» EXCERPT TO READ:
#1
I've read a few articles and posts about figuring out the tuning, and most people say to find the lowest note in the song... but that doesn't always mean that it's going to be tuned down or even in drop tuning. Any tips?
I'm extremely new to ear transcription - I just attempted it last night. And I actually managed to teach myself three songs. Two of which, I already knew that the band played in Drop C# tuning, so it was obvious the other songs would follow suit. The other, I just kind of guessed because of the guitar tone (can someone tell me if this is even a good approach?).

To find the song's key, what should I do? Like maybe if I get one note/chord right, just try to play the next one until I figure out that one too? Use octaves? Single notes?
Should I turn the music off for a second until I figure out what that next chord would be (for verses and choruses) then go from there?

I know I sound like a moron here, but I'm looking for advices from different people so I can try to experiment with their methods. Kind of sad I've been playing for 8 years, and I can't even ear out a song or figure out a key, or know a lot of music theory... lol

Thanks in advance to anyone who contributes.
#2
You ask good questions.

First of all I think it really helps to have a good ear. If you can match pitches, that's going to be helpful no matter what.

» INFORMATION SHOWN:
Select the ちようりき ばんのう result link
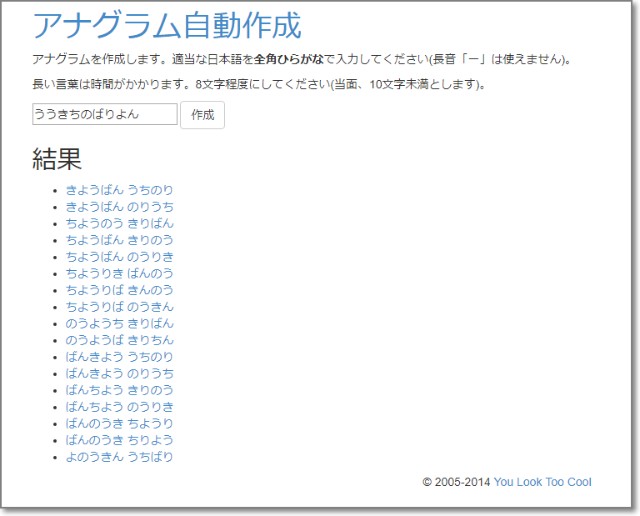This screenshot has width=640, height=516. point(119,273)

» LIST OF TASKS:
• 1. In the forum thread, how many years has the first poster been playing?
• 2. Print the stretch of the forum thread from "Thanks in advance" through "no matter what.".
Use only the forum thread to respond.

» PER-TASK ANSWERS:
• 1. 8 years.

• 2.
Thanks in advance to anyone who contributes.
#2
You ask good questions.

First of all I think it really helps to have a good ear. If you can match pitches, that's going to be helpful no matter what.